Old-fashioned box lunches with fried chicken, cole slaw, corn bread, ginger cake, and lemonade can be pre-ordered for $8.00. Call (703) 248-5171 for more information.This event is always a fun and interesting time for those interested in the Civil War in these parts.

My sons meet General Lee (Frank Orlando) while Fairfax Museum Curator Susan Gray looks on.
*Speaking of local happenings, last Saturday I took my boys to the 14th Annual Fairfax Civil War Day at Historic Blenheim in the City of Fairfax. This was my first time attending the event, which offered activities for young and old alike. Exhibits, tours, and lectures covered a variety of topics, including German-American caricaturists in the Civil War, preserving Fairfax history, railroads, and medicine. Visitors could see an 1862 traveling forage in action, as well as the remnants of a corduroy road recently unearthed along VA-123. My twins are only three, so we were limited to the taking horse-drawn wagon rides, visiting the camp of the 17th Virginia, meeting General Lee, feeding the horses of the Black Horse Cavalry, and climbing the hay pyramid.

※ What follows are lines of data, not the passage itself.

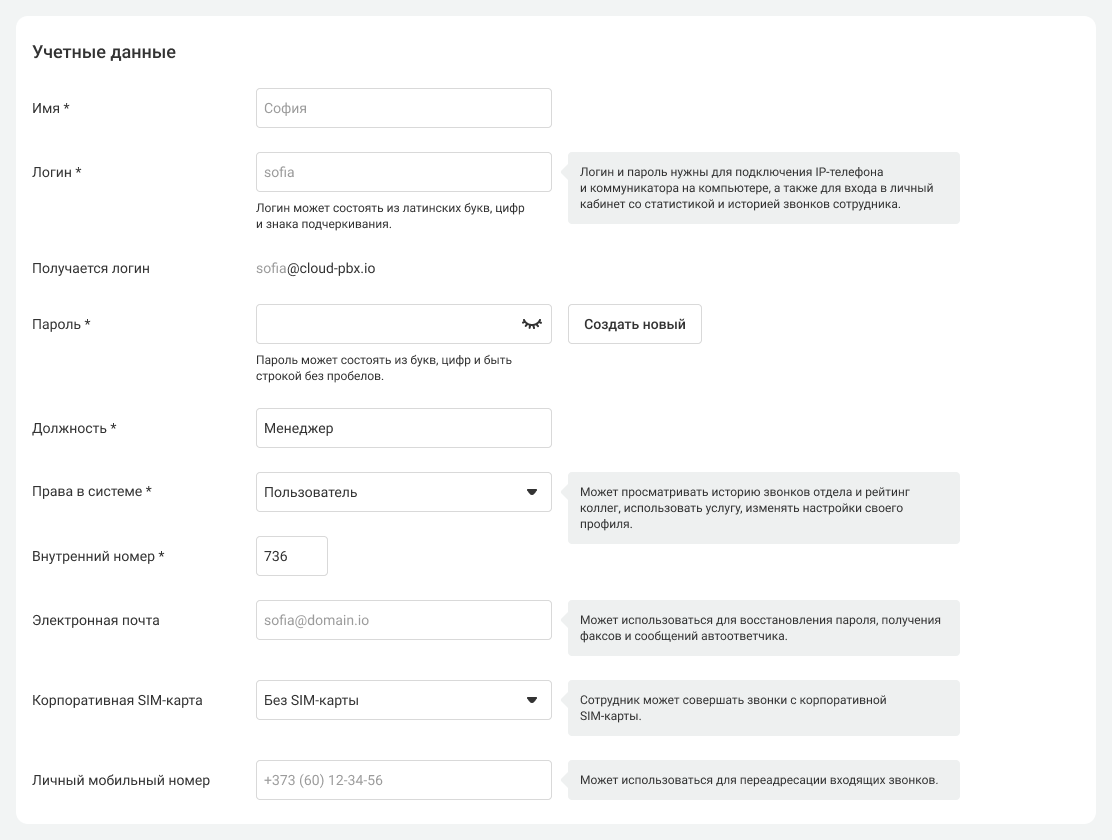1112x840 pixels.
Task: Click the call forwarding hint tooltip
Action: 763,780
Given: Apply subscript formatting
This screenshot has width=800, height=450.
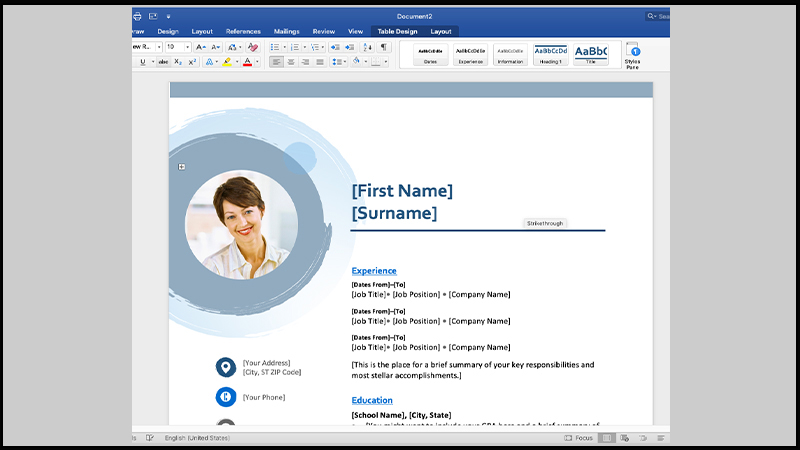Looking at the screenshot, I should (x=178, y=62).
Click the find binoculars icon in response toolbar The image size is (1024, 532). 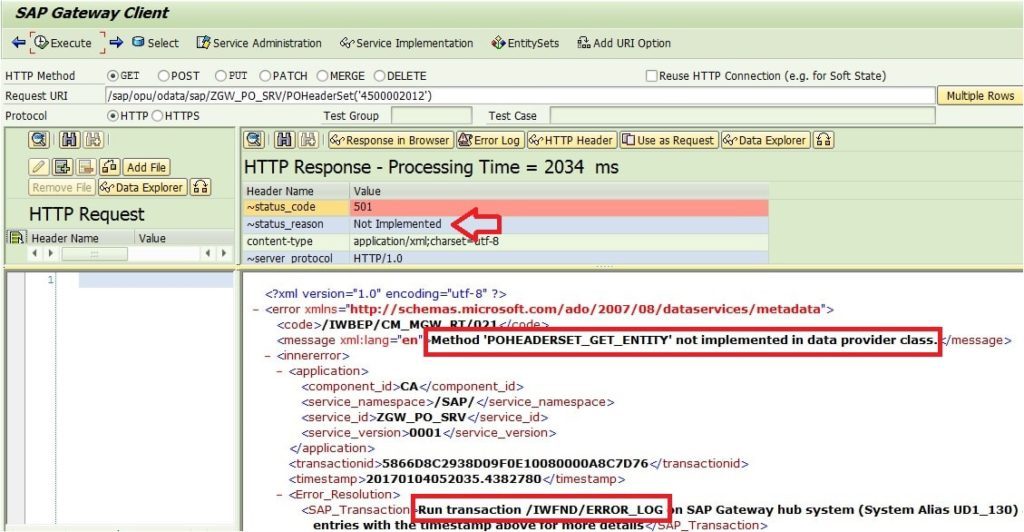tap(284, 140)

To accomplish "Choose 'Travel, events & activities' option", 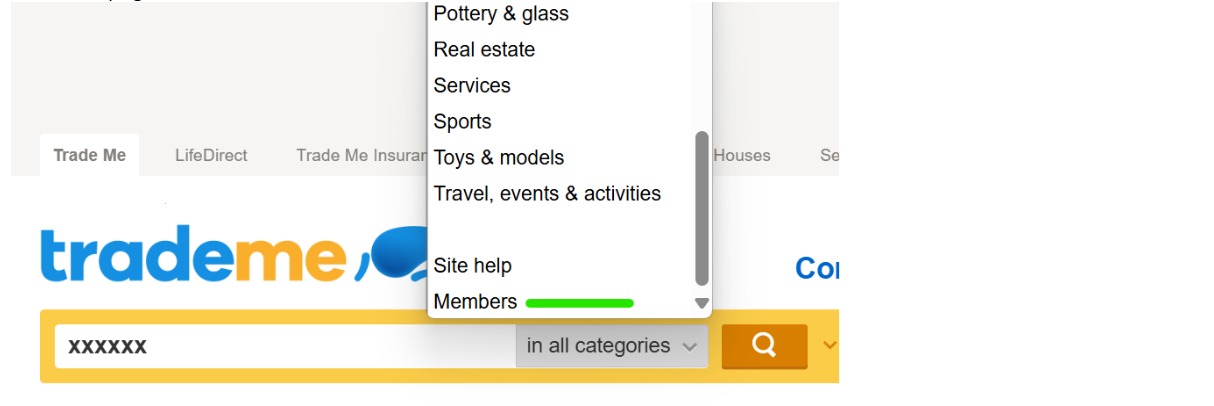I will tap(547, 194).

But I was happy to expose the boys to Civil War history and introduce them to our rural past. I take it as a good sign that they rushed to buy souvenirs in the gift shop! (A Springfield musket pen and 34-star flag....) I was also pleased to see so many other families with young children enjoying the day. As an added bonus, I had a chance to catch up with a few local historians.

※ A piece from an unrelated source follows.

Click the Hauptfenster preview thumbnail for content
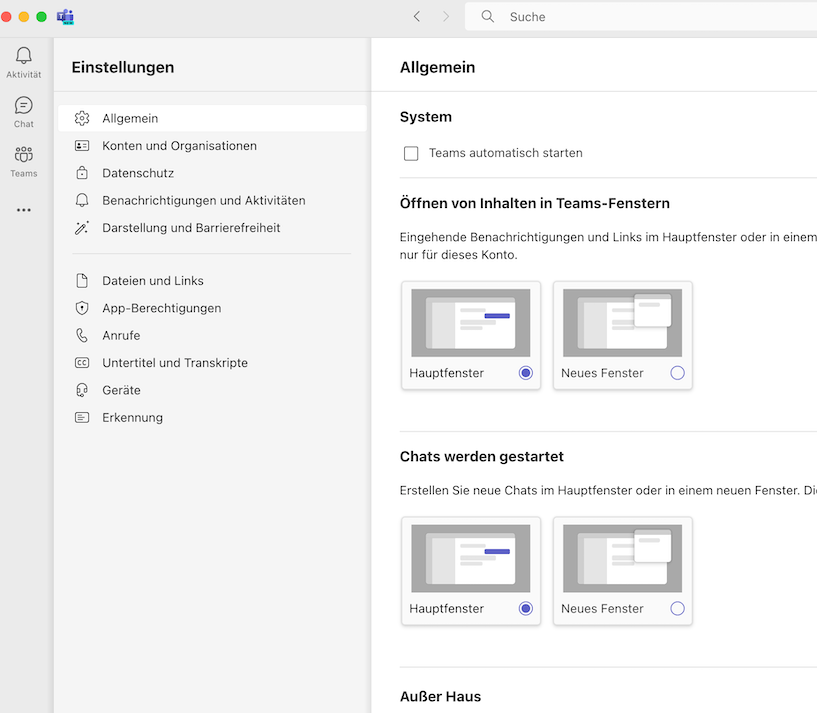 click(x=470, y=323)
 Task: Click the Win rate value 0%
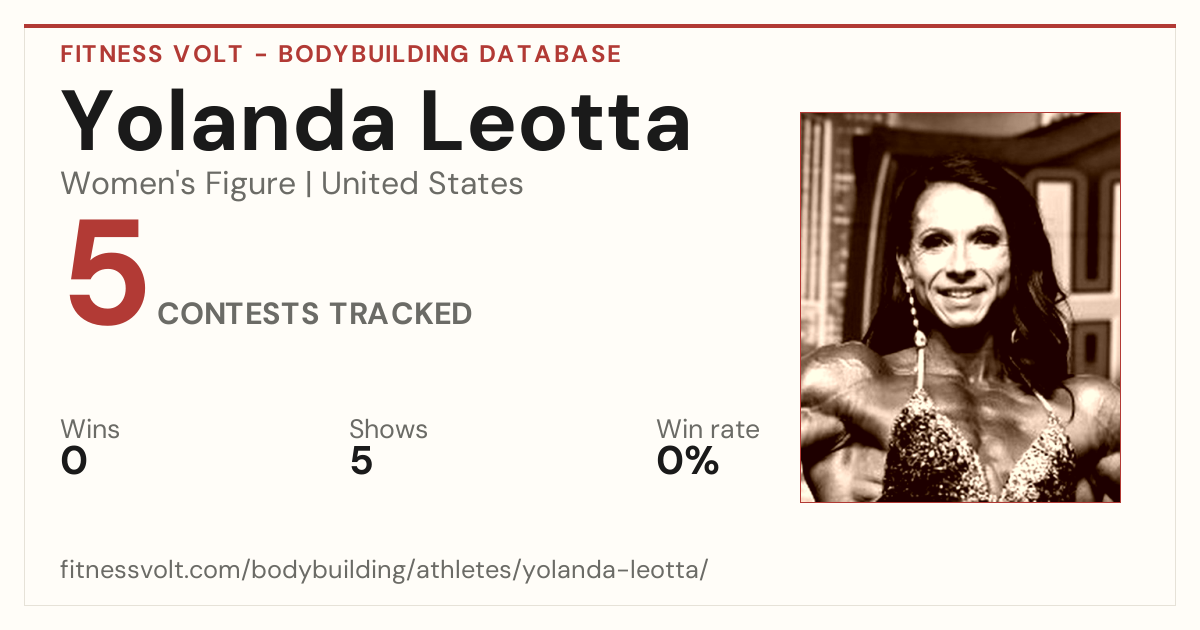pyautogui.click(x=688, y=461)
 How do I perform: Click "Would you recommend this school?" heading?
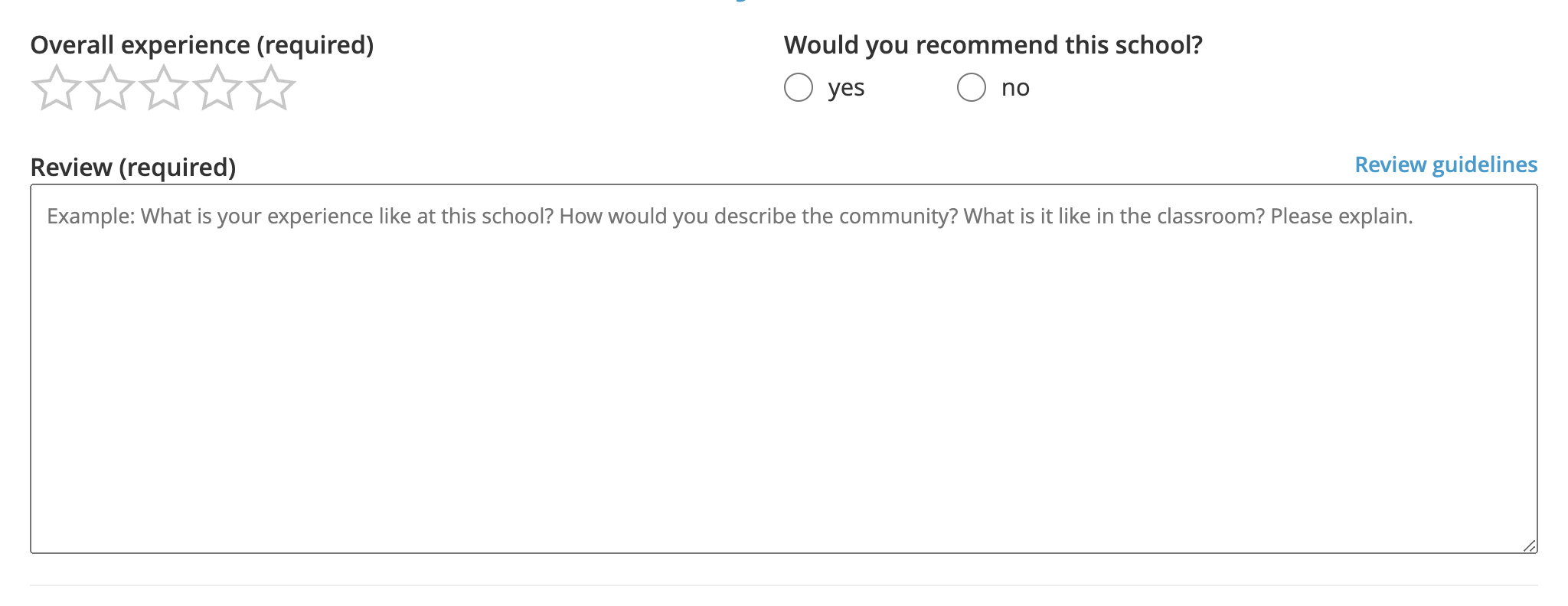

*I have begun work on a possible Civil War Trails marker to commemorate the winter encampment of the Pennsylvania Reserves at Camp Pierpont in Langley. As readers know, my interest in this topic borders on an obsession. At the present time, nothing in Langley marks the site where one of the Army of the Potomac's most storied units spent the first winter of the war under the leadership of McCall, Meade, Reynolds, and Ord. Hopefully this will change in the relatively near future. I will keep everyone informed as I move forward with this project.

*The April 2014 edition of the Civil War News includes an article by reporter Nancy J. Olds about a nineteenth-century Sunday school tract that a reader gave me last year. The book contains an inscription indicating that it was taken from the home of a "Rebel" near Lewinsville,Virginia by Sgt. William A.C. Oaks of the 7th Pennsylvania Reserves. I wrote a post about the artifact last year.

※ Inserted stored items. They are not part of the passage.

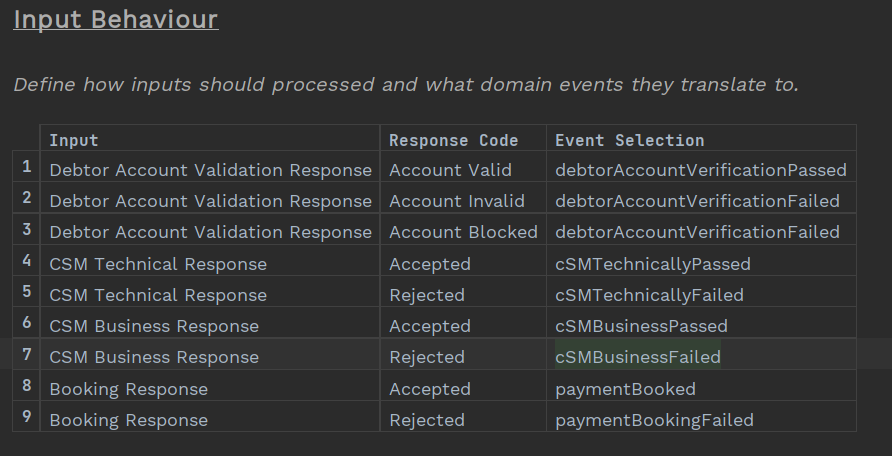The width and height of the screenshot is (892, 456).
Task: Select the Account Invalid response code cell
Action: point(456,201)
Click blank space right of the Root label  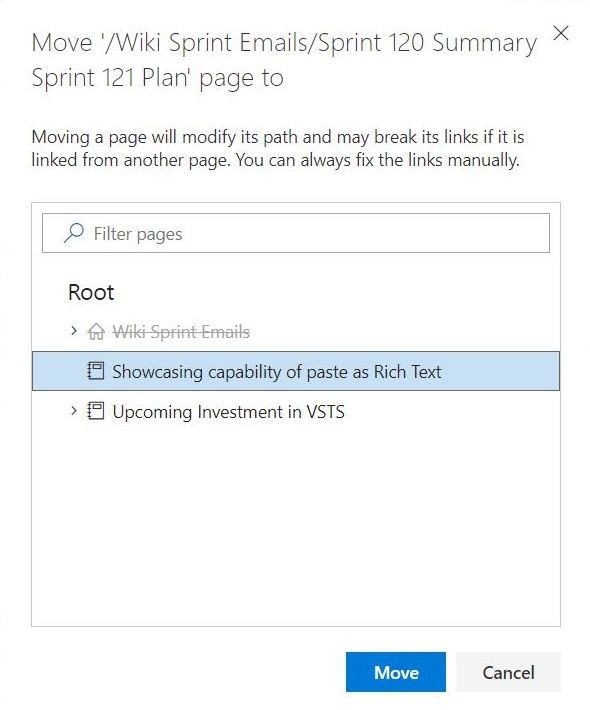coord(335,292)
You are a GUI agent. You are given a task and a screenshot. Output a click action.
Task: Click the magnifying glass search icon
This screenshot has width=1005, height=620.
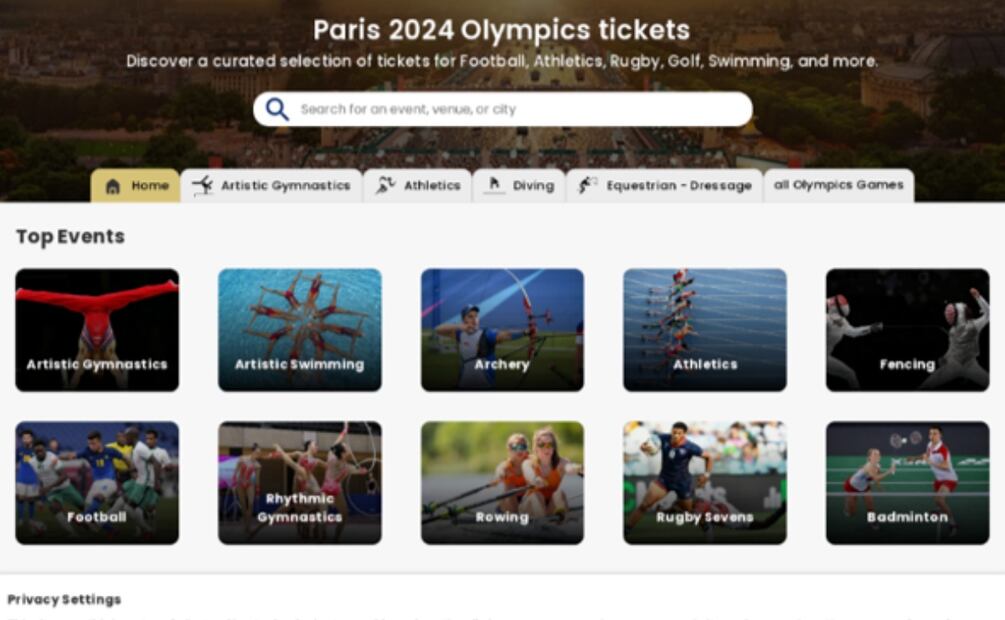[x=277, y=109]
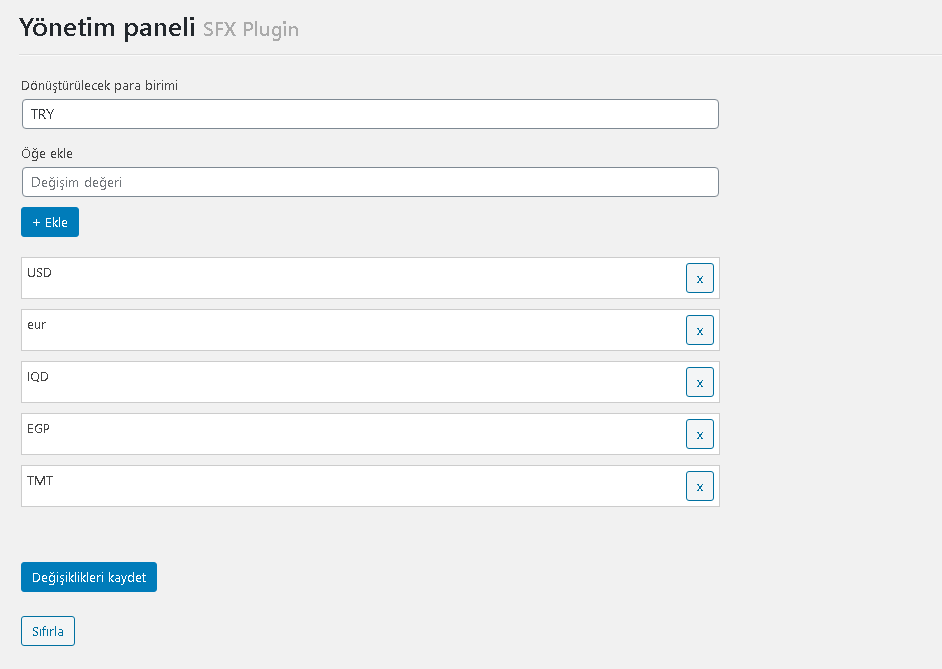Save changes with Değişiklikleri kaydet
The image size is (942, 669).
89,577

Looking over graveyard towards Lewinsville Presbyterian Church in McLean.

*Last week I had the pleasure of meeting Roland McElroy, a freelance writer and congregant of Lewinsville Presbyterian Church. During the government shutdown in October, I found myself with free time and decided to do some field research at the church. Lewinsville Presbyterian was established in 1846 and sustained extensive damage during the Union occupation of Lewinsville, now part of McLean. The original church building is long gone, but the old cemetery survives. An assistant in the church's office gave me Roland's name and told me that he had just written a history of Lewinsville Presbyterian. When we finally met for coffee, he presented me with his work, Pilgrims and Pioneers Always: The History of Lewinsville Presbyterian Church, 1846-2013. Roland also gave me a copy of The Lewinsville Presbyterian Church: A Concise History of the Congregation, written by Frank W. Gapp in 1976. I am indebted to Roland for these two books, which contain priceless details about the church during the Civil War. (Incidentally, copies of Roland's book can be purchased in person at Lewinsville Presbyterian, 1724 Chain Bridge Road, McLean for $10.) Roland and I also plan to collaborate on research. He is going through the church archives and uncovering some very useful and interesting information. I hope to blog about the church in upcoming posts. Like for many congregations around Northern Virginia, the war brought tremendous and often unwanted change.